"Crossing Yesler" 18x24 oil on panel Sold |
I used a number of photos taken on location to design this composition. Again, more than paint some "thing" I wanted to paint the "feeling" of the city.
Looking up the history of the locations I paint is fun for me....so I'll share it with you too!
Henry Yesler arrived in Seattle in 1852 and built a steam-powered sawmill, which provided numerous jobs for those early settlers and Duwamish tribe members. The mill was located right on the Elliott Bay waterfront, at the foot of what is now known as Yesler Way and was then known as Mill Road or the "Skid Road," for the way the logs "skidded" down the steep grade from the ever-receding timber line to the mill. In addition to running the mill, Yesler built the city's first water system, in 1854. The system was made up of a series of open-air, V-shaped flumes perched on stilts that started atop First Hill and ran down past Yesler's home and to the mill.

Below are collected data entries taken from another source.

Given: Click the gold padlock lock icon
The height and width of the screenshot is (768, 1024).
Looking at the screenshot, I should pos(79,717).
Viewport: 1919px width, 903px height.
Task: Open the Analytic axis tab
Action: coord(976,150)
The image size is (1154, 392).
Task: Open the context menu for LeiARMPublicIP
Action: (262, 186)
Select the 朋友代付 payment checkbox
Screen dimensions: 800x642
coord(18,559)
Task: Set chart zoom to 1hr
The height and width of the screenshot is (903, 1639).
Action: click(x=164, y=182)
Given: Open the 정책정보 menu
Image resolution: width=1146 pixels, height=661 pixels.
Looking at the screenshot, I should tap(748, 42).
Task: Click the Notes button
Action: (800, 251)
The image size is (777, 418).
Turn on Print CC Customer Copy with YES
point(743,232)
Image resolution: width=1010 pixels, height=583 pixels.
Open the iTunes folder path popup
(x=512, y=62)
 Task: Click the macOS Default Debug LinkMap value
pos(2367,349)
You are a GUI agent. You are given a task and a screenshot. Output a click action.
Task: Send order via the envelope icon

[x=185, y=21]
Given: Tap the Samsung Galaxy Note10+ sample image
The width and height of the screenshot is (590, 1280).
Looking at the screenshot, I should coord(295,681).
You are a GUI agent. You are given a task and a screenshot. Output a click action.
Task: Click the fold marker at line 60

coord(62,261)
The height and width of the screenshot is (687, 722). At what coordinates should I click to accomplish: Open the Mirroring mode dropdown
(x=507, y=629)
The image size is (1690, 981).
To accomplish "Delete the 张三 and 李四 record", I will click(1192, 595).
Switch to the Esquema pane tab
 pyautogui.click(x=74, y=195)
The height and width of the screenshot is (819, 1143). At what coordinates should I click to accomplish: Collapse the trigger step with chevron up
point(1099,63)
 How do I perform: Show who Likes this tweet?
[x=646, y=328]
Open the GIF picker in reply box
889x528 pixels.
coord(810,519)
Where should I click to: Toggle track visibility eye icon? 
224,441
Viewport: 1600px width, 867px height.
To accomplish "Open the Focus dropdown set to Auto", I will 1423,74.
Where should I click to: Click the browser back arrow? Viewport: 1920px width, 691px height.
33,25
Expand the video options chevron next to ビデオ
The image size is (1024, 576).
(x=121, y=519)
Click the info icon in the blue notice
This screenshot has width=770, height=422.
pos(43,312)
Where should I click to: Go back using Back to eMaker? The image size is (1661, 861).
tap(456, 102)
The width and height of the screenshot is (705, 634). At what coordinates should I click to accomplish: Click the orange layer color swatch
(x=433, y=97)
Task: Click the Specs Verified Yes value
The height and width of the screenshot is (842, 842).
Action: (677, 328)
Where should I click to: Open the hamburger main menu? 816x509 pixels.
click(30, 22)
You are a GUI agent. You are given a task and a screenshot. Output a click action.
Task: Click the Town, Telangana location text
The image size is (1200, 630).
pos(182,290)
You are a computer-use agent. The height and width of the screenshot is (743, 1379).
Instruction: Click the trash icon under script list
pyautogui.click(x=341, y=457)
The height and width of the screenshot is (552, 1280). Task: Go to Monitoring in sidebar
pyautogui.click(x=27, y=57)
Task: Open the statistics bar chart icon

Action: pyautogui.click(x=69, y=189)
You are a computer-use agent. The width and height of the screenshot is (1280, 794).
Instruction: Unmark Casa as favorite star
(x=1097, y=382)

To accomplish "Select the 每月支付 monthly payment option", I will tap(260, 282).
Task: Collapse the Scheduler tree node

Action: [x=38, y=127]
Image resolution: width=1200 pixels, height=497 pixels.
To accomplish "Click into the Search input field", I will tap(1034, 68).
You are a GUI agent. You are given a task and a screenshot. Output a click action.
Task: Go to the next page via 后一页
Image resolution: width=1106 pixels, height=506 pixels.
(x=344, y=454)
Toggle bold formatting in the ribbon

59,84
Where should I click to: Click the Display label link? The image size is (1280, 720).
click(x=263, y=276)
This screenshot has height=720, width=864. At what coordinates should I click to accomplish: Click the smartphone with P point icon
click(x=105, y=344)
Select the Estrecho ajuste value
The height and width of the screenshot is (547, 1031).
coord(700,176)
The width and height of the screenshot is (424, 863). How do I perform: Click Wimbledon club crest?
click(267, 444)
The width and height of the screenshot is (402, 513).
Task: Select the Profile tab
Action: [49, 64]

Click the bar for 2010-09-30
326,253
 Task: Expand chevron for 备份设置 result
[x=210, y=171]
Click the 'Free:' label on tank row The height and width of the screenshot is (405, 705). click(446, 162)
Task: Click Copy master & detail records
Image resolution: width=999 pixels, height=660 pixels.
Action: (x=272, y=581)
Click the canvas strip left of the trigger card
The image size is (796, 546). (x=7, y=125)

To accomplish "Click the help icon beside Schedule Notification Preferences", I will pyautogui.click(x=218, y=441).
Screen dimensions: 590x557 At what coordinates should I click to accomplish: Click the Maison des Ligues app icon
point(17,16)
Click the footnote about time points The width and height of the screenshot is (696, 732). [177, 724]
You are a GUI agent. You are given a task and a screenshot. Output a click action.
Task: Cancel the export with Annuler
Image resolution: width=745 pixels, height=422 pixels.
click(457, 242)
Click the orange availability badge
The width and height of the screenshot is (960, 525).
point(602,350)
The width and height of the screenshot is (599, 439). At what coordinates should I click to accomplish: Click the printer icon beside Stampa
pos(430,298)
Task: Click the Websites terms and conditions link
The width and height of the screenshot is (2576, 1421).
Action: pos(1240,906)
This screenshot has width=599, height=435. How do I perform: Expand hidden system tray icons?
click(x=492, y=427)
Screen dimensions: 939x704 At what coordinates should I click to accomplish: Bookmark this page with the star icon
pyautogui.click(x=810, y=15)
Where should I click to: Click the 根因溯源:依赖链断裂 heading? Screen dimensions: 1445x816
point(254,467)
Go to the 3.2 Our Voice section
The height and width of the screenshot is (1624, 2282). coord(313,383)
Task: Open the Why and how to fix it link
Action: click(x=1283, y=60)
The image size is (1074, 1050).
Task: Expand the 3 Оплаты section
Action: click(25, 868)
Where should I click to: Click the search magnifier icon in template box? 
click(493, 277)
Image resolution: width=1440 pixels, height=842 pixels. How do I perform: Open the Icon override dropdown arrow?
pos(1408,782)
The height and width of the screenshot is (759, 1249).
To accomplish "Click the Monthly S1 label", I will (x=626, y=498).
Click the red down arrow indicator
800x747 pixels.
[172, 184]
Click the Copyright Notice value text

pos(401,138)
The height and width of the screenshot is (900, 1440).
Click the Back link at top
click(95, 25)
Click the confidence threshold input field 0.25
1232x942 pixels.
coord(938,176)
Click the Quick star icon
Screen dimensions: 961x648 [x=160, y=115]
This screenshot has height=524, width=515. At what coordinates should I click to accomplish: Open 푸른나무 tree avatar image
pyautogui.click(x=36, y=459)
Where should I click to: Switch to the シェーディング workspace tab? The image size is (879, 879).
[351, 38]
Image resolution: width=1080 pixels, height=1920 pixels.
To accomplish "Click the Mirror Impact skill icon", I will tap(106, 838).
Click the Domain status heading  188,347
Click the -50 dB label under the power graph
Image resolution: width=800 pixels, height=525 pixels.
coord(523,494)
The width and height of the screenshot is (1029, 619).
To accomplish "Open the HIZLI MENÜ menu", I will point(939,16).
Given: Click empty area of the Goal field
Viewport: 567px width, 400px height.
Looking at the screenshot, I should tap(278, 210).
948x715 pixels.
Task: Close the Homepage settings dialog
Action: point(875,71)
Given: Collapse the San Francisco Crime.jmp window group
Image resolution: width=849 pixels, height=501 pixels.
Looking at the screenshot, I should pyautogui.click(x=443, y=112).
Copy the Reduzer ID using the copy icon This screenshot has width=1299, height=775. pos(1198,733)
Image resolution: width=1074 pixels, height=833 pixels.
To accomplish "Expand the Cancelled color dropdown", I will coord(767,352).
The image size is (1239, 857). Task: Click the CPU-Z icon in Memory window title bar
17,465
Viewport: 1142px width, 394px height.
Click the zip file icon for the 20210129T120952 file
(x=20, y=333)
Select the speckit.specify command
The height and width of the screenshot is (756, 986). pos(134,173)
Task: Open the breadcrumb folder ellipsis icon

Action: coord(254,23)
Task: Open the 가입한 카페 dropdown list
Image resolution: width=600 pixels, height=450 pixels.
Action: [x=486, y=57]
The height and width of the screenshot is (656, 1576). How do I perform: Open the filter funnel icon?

Later on, after complaints of dirty water, Yesler developed a system made up of log pipes buried beneath the ground.
Yesler also built the Pioneer Building on the site of his first home, which burned in The Great Seattle Fire of 1889. You can see my painting of the Pioneer Building here, now the center of Seattles Pioneer Square.
3 comments:
marvelous!! love all the pops of red with the wet streets.
This is an amazing painting, I especially love your figures.